Photo by John Moore/Getty Images

But the report is clear: the public needs more. The danger to civic justice is especially clear when it comes to the adoption of automated decision systems (ADS) by the government. These include algorithms used for calculating prison sentences and allotting medical aid. Usually, say the report’s authors, software is introduced into these domains with the purpose of cutting costs and increasing efficiency. But that result is often systems making decisions that cannot be explained or appealed.

AI Now’s report cites a number of examples, including that of Tammy Dobbs, an Arkansas resident with cerebral palsy who had her Medicaid-provided home care cut from 56 hours to 32 hours a week without explanation. Legal Aid successfully sued the State of Arkansas and the algorithmic allocation system was judged to be unconstitutional.

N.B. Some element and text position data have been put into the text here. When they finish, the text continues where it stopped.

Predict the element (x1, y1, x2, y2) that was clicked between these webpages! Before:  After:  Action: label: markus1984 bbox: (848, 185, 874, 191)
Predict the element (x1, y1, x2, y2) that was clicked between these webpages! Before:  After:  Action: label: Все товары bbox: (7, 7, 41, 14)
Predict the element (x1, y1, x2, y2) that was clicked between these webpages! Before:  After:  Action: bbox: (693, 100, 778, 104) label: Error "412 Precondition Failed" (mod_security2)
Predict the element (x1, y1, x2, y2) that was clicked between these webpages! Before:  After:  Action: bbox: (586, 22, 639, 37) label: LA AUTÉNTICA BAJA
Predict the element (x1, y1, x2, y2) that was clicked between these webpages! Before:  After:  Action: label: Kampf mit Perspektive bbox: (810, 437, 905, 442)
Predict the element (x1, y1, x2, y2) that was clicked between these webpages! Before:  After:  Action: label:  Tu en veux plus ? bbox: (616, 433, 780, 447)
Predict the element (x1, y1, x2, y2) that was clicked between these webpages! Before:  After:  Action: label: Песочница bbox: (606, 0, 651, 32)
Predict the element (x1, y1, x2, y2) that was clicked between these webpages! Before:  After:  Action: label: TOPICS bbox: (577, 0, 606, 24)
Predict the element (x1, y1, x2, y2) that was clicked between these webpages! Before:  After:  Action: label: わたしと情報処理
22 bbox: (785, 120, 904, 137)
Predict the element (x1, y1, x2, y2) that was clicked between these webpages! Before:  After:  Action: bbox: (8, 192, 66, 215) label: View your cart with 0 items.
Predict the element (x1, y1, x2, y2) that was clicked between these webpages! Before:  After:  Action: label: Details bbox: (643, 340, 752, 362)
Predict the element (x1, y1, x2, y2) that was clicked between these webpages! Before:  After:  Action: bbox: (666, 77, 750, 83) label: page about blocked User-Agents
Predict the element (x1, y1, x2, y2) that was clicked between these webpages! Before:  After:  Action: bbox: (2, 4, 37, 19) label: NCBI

Whittaker and fellow AI Now co-founder Kate Crawford, a researcher at Microsoft, say the integration of ADS into government services has outpaced our ability to audit these systems. But, they say, there are concrete steps that can be taken to remedy this. These include requiring technology vendors which sell services to the government to waive trade secrecy protections, thereby allowing researchers to better examine their algorithms.

“If we want public accountability we have to be able to audit this technology.”

“You have to be able to say, ‘you’ve been cut off from Medicaid, here’s why,’ and you can’t do that with black box systems” says Crawford. “If we want public accountability we have to be able to audit this technology.”

Another area where action is needed immediately, say the pair, is the use of facial recognition and affect recognition. The former is increasingly being used by police forces, in China, the US, and Europe. Amazon’s Rekognition software, for example, has been deployed by police in Orlando and Washington County, even though tests have shown that the software can perform differently across different races. In a test where Rekognition was used to identify members of Congress it had an error rate of 39 percent for non-white members compared to only five percent for white members. And for affect recognition, where companies claim technology can scan someone’s face and read their character and even intent, AI Now’s authors say companies are often peddling pseudoscience.

Despite these challenges, though, Whittaker and Crawford say that 2018 has shown that when the problems of AI accountability and bias are brought to light, tech employees, lawmakers, and the public are willing to act rather than acquiesce.

With regards to the algorithmic scandals incubated by Silicon Valley’s biggest companies, Crawford says: “Their ‘move fast and break things’ ideology has broken a lot of things that are pretty dear to us and right now we have to start thinking about the public interest.”

Says Whittaker: “What you’re seeing is people waking up to the contradictions between the cyber-utopian tech rhetoric and the reality of the implications of these technologies as they’re used in everyday life.”